Just to lay out the facts of the scenario clearly: a two-year removed, historically underachieving, former Syracuse quarterback had a less than 48-hour stint with a team that most people have never heard of, which plays in a second-tier professional league.
And watchers of the area’s evening news knew all about it.
The Patterson story is indicative of a trend in the sports landscape of the city of Syracuse, where the happenings of former SU athletes are closely followed and often reported on. The town’s dedication to athletes who no longer play here has grown from the lack of a local professional franchise and the broader alumni obsession of this university.
Kevin Maher, a sports anchor on the local CBS affiliate, WTVH, said his network does a story on a former Orange player at least three to four times a week.
‘Once an SU player, always an SU player. You can’t forget a guy who played through here,’ Maher said. ‘You don’t leave the memories of SU fans.’
Maher and his colleagues take a number of factors into consideration when deciding if they will run a story on former athletes. The newsroom decision is made depending on the player’s prominence and the rarity of his achievement.
‘I think (alumni coverage) is always newsworthy if they are doing the [ITALICS]right[/ITALICS] kind of thing,’ Maher said.

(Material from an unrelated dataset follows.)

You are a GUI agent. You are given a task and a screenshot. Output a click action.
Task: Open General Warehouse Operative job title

He admits that on a slow day the Syracuse audience might be treated to Nuggets highlights (even if ‘Melo didn’t score 30) or a recap of the Colts matchup (with a special focus on Marvin Harrison’s touchdown catch). Yet, if Dwight Freeney has a big day or Hakim Warrick has a triple-double, it will definitely make the news.
This is the story of a media market without a major sports franchise and a Division I college sports program serving as the premier ticket. And while it may be more common in the American heartland, the norm on the East coast is a professional team to offer the top billing.

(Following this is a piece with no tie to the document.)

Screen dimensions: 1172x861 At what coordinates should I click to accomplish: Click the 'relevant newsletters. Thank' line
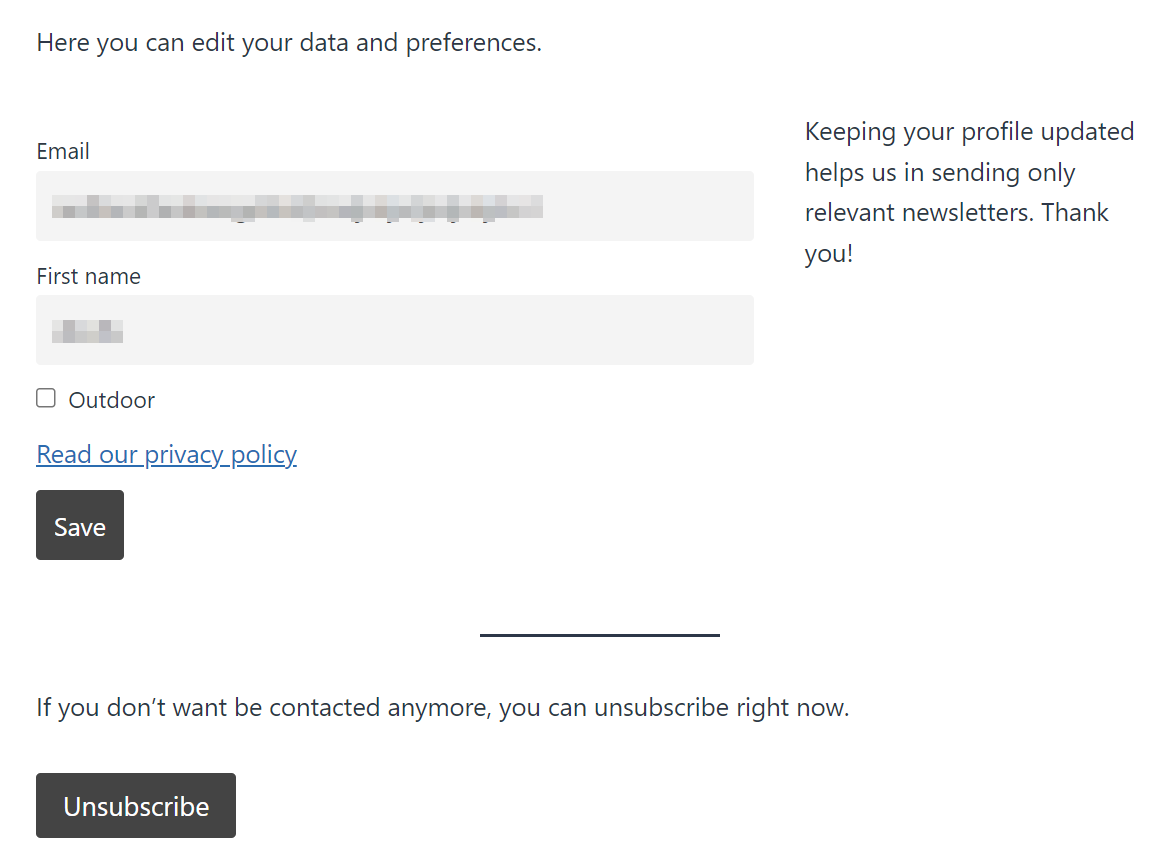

Not only is Syracuse lacking a professional team, but the product in the Carrier Dome is quickly accumulating a thread of disheartening seasons. Sports aficionados turn to former stars as an escape to past.
So, around these parts, there is often an ESPN-like hodgepodge of Denver Nuggets, Philadelphia Eagles, Indianapolis Colts, Memphis Grizzlies, New York Giants and BK Ventspils – former guard and fan favorite Gerry McNamara’s current squad in Latvia – highlights. It’s not necessarily bad, but it’s the way the Syracuse sports fan gets by. It is just different.
In Hartford, Conn., the home of the Connecticut Huskies, NBC WVIT’s sports anchor, Kevin Nathan, said his network only features the accomplishments of former Huskies if they do something ‘above and beyond.’
‘It’s more on the rare side,’ Nathan said of ex-UConn coverage. ‘It’s not that we ignore it.’
Nathan cites two major differences between his network and those in Syracuse: Hartford’s station covers Boston’s professional sports teams regularly, and UConn has a great deal of more former players in the NBA.
‘For us, being a UConn alum isn’t enough. There has to be news involved,’ Nathan said. ‘With us, we have three or four Carmelos and seven or eight Hakim Warricks.’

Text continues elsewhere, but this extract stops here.